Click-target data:
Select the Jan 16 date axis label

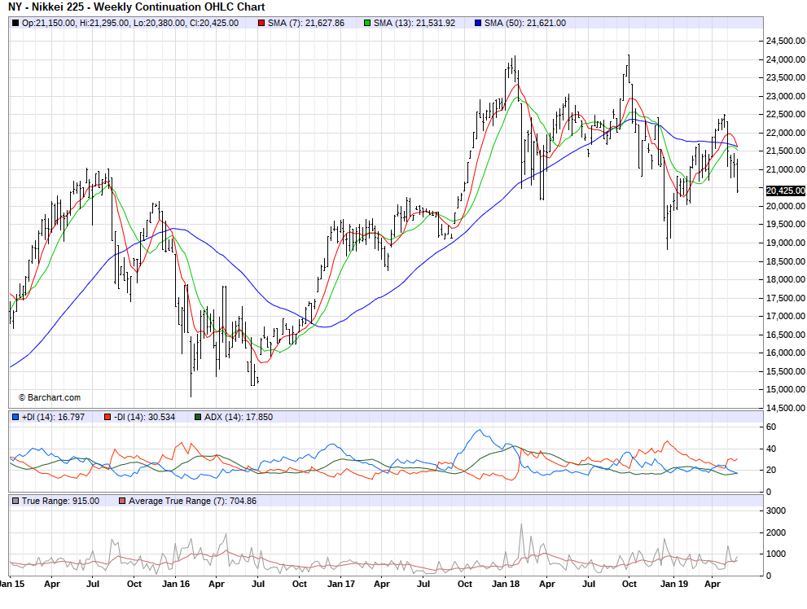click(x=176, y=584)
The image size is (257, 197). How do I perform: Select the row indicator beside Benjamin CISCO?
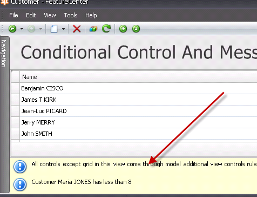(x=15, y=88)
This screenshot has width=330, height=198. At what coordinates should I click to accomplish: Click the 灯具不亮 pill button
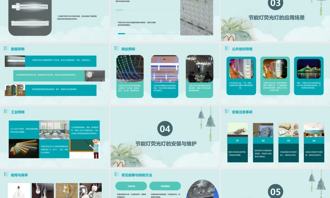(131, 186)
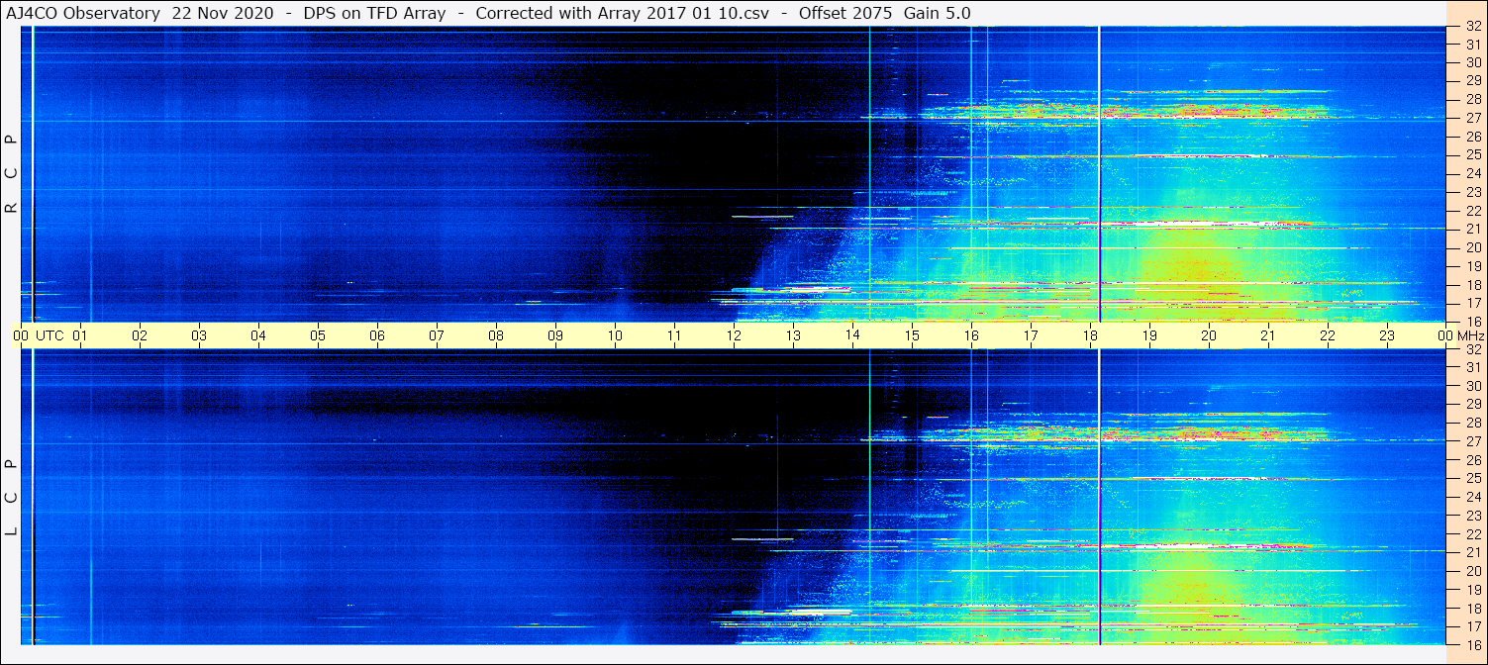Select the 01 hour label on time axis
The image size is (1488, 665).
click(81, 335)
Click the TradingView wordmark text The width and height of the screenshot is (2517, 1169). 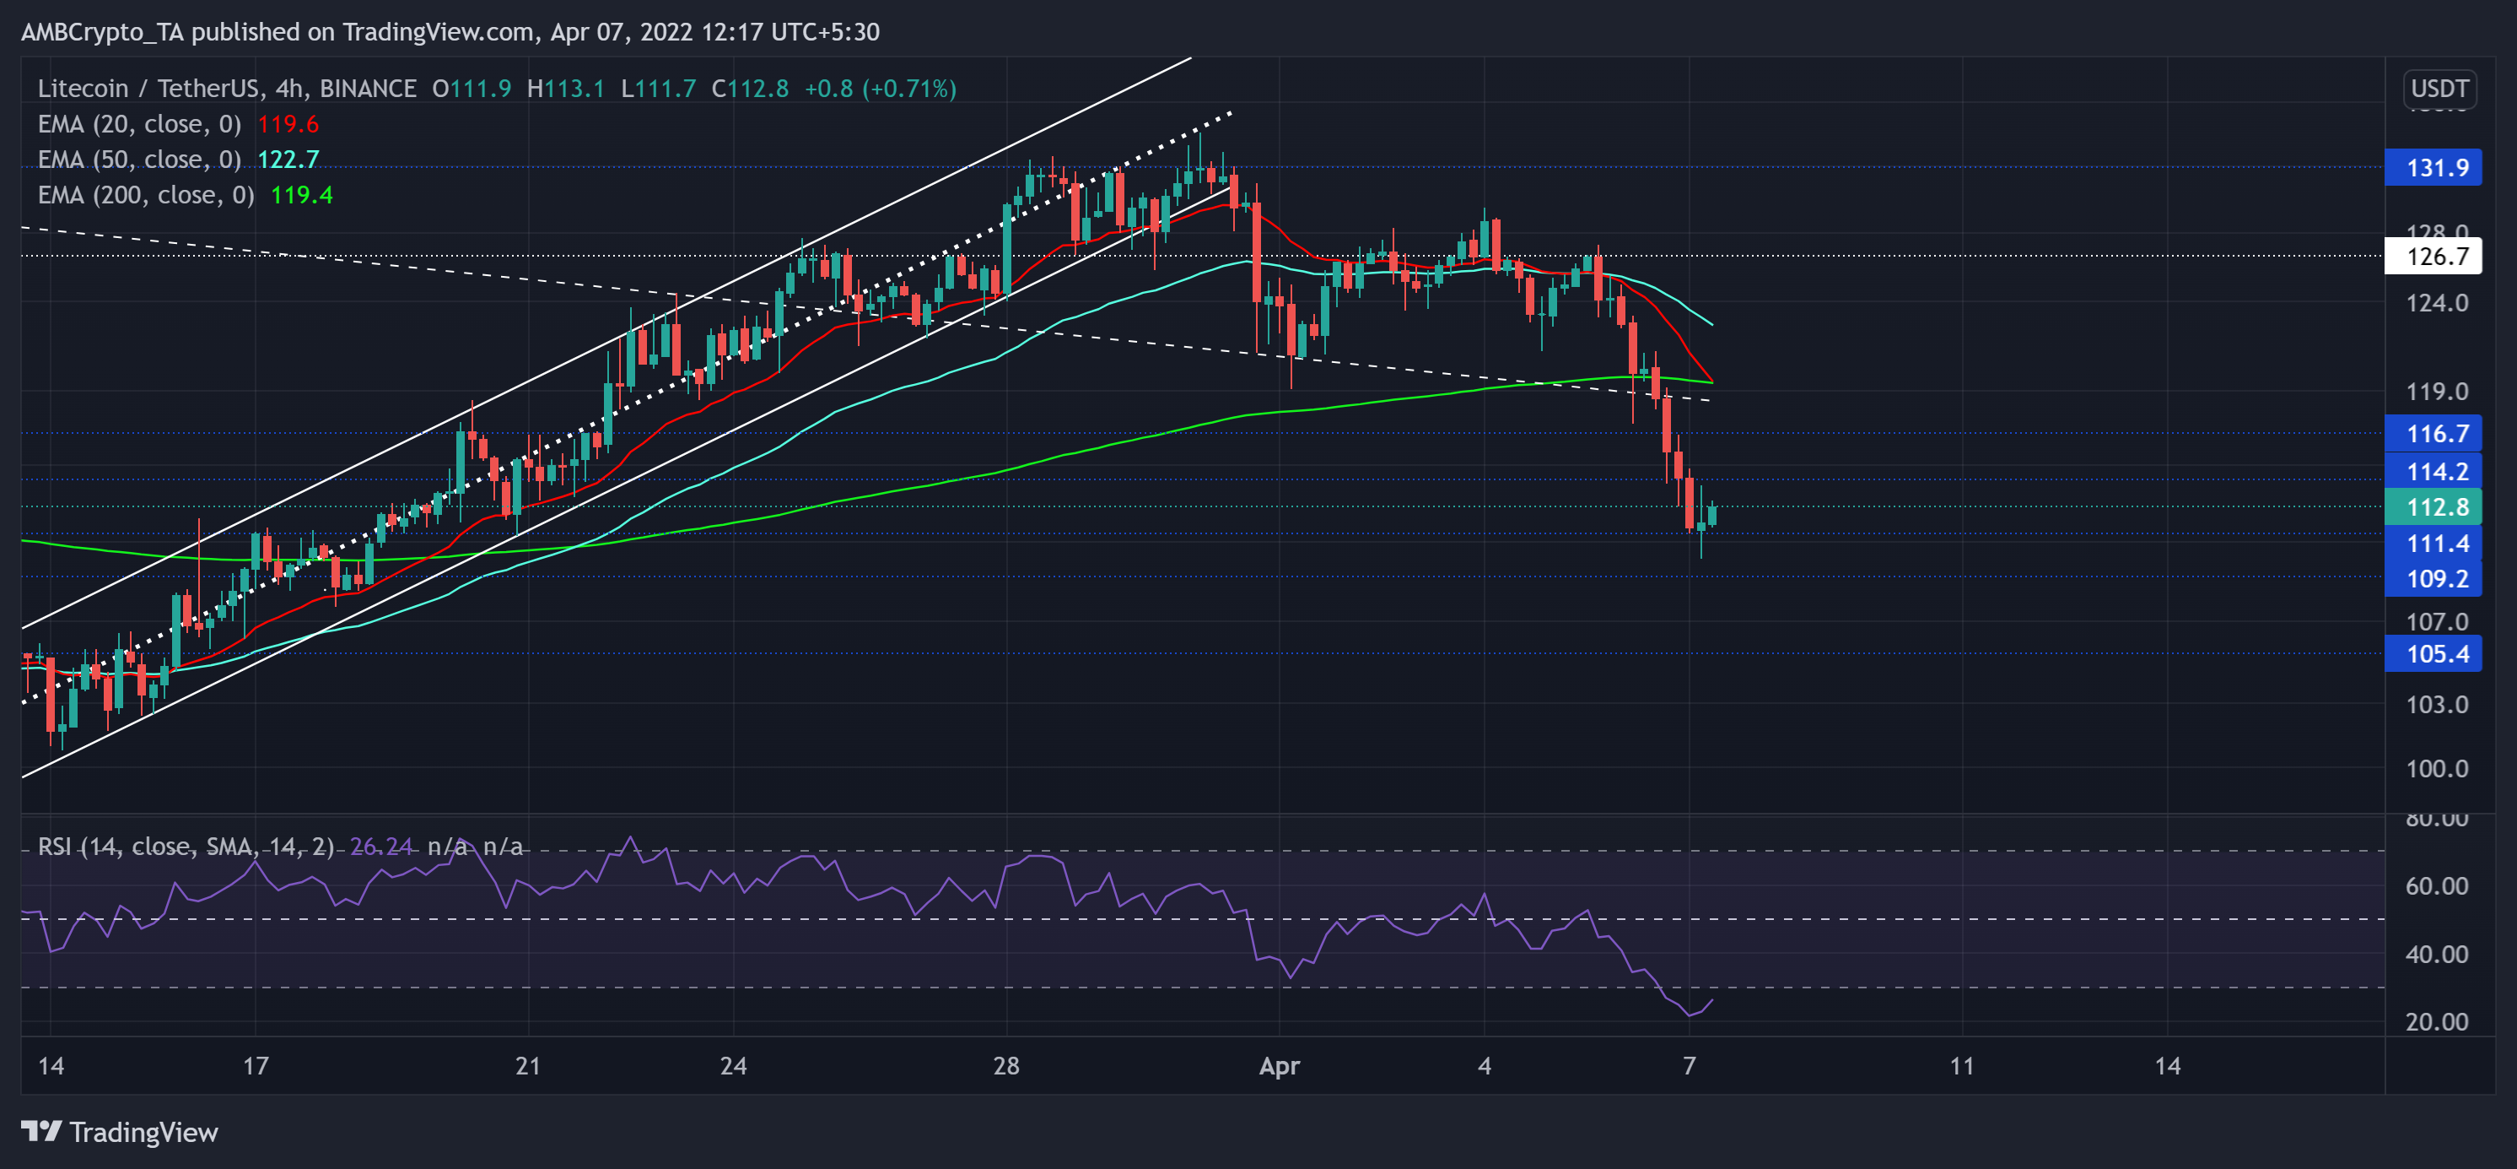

> _Written task_
In all the items above, substitute "screen capture" for every occurrence of "screenshot" and leave everything else unchanged. Do not include the pictures in your answer.

> _Expected answer_
Select the Jan 16 date axis label

click(x=176, y=584)
The image size is (257, 197). How do I perform: Select the row indicator beside Benjamin CISCO?
(x=15, y=88)
This screen capture has width=330, height=198. At what coordinates should I click to accomplish: Click the 灯具不亮 pill button
(131, 186)
Select the 01 hour label on time axis
The image size is (1488, 665).
click(81, 335)
Click the TradingView wordmark text The width and height of the screen capture is (2517, 1169). 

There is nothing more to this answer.